Reflexiono sobre un debate reciente compartido con una amiga a la que, como decían en las películas de Pedro Infante, le tengo ley. Mi aprecio por ella y mi respeto a su trabajo no sólo se lo he expresado personalmente, sino que en algunas ocasiones he escrito que para mí es una de las personas más competentes en su oficio. Ella lo sabe, y a su vez yo siento que de su parte sólo he recibido numerosas muestras de respeto y afecto. En virtud de esa amistad muy bien reciprocada por ambos, me llama la atención que, al ingresar en el pantanoso tema político, ambos, ella y yo, manifestamos en términos concretos, inmediatos, lo que en abstracto se ha dado en llamar “polarización”.
Creo no equivocarme si afirmo que en mi conversación política con amigos o parientes nunca sentí tanto apasionamiento como ahora.
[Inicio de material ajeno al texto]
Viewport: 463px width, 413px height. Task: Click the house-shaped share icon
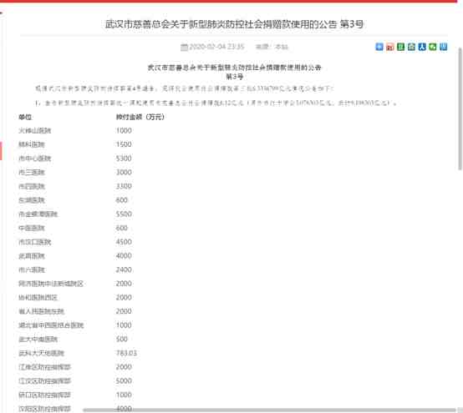point(411,47)
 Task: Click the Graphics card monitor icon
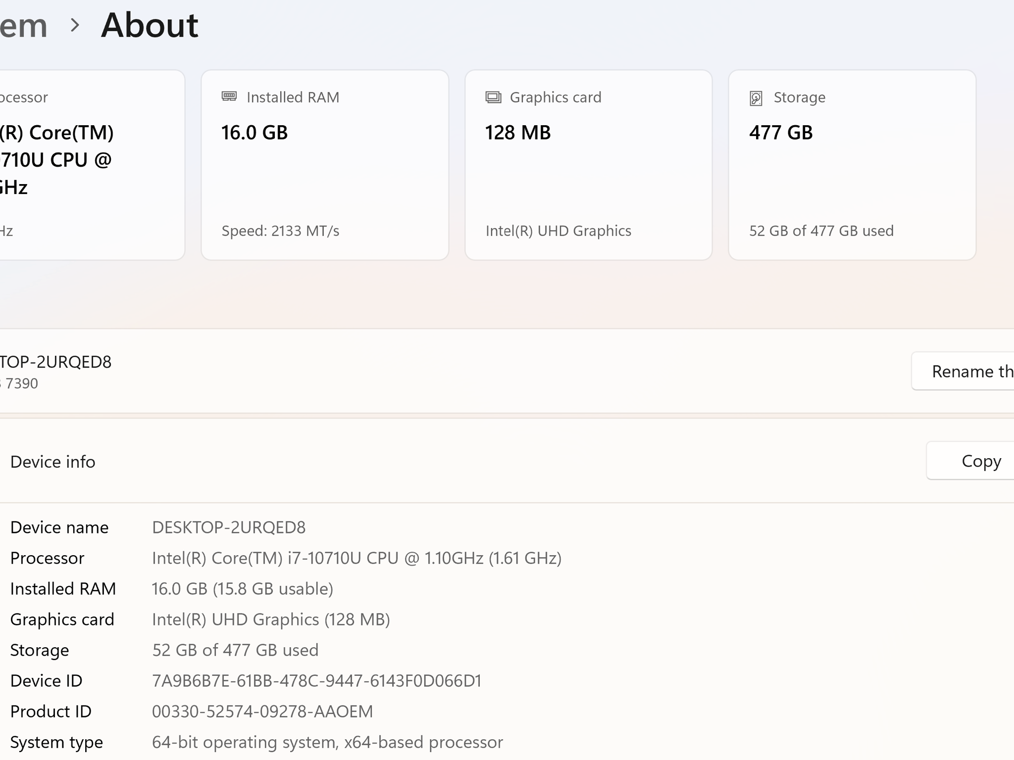click(x=493, y=97)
Por un lado, creo, eso es un buen síntoma de interés popular por los asuntos de carácter público. Gracias a tal radicalización puede ocurrir que nos informemos con los sentidos más atentos, pero también hay un riesgo: desbaratar cualquier posibilidad de razonamiento y caer en el fanatismo, en el deseo de aniquilar al enemigo.
Quiero suponer que para todos es claro que la tirantez de nuestro debate cotidiano sobre política tuvo un resorte fundamental en las campañas. Particularmente, y esto me resulta incontestable, el mayor detonador del crispadísimo clima que vivimos fue la propaganda en la que el PAN y el CCE atizaron la hoguera del terror contra la figura de quien representa “un peligro para México” y una especie de Hugo Chávez macuspano, respectivamente.
Luego de eso, un poco tardíos y como autodefensa mediático-electoral, los amarillos cooperaron con anuncios hiperbólicos donde destacaron los que vinculaban al candidato del PAN con Hildebrando. El resultado de ese fuego de trinchera a trinchera fue, como lo hemos visto en cualquier conversación de sobremesa familiar o cafetera, la polémica, el enojo con los amigos y hasta con los parientes que con enorme irresponsabilidad y desvergüenza no piensan como nosotros.
Ahora, ya con el Trife en sesiones y con marchas y con giras de agradecimiento, lo menos que podemos esperar es la distensión. Hubo tanta animosidad, tanta mentira, tanta exageración, que no hay forma de soñar en un futuro calmo mientras no quede perfectamente claro (no para unos, sino para todos) el resultado de la elección. Tengo la corazonada de que esto, lamentablemente, va para largo y todos seguiremos con la guardia en alto para boxear incluso contra las personas a las que queremos. El precio que ahora debemos de pagar es la demora de la reconciliación.